Honestly, instead of helping you, I’d much rather that you help me.

In one of my classes, Youth Cultures in Canada, students are asked to critically evaluate their own educational experience in light of the Marxist advice about exams and other important things offered in Bertell Ollman’s How To Take an Exam…And Remake the World. Ollman is, for a Marxist philosophy professor, quite well known. Among other accomplishments, Ollman created the board game Class Struggle, which has acquired cult status for its blatantly didactic rigging of the rules in favour of capital and against labour.
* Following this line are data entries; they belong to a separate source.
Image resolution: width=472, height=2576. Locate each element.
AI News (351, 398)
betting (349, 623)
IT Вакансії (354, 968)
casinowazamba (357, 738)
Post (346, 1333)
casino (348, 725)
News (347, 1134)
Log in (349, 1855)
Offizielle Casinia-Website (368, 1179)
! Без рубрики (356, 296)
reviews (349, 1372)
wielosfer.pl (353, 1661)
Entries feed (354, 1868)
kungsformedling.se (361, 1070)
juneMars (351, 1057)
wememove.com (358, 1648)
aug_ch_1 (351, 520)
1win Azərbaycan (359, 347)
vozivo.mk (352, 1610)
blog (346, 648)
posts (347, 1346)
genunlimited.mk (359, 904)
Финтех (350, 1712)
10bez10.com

How To Take an Exam is a provocative and infuriating book, to be sure, but the majority of student assessments, written by folks during what they hope is the final term of their undergraduate degree, are just as provocative. In fact, many of the teaching methods I now use have been devised to come to terms with the issues raised in the student commentaries. Nonetheless, that we live in a world of seemingly absolute change means that many of their opinions are likely obsolete, and there has to be a better way for me to keep up than to watch the latest episode of Degrassi.

With this in mind, I ask that you fill the future pages of this column with advice as to how you should be taught, and allow me to get a head start on revising all of my cunning plans.

 

Todd McCallum is a history professor who teaches about things like North American youth culture, cars and Marxism, with a long list of publications about things such as hobos.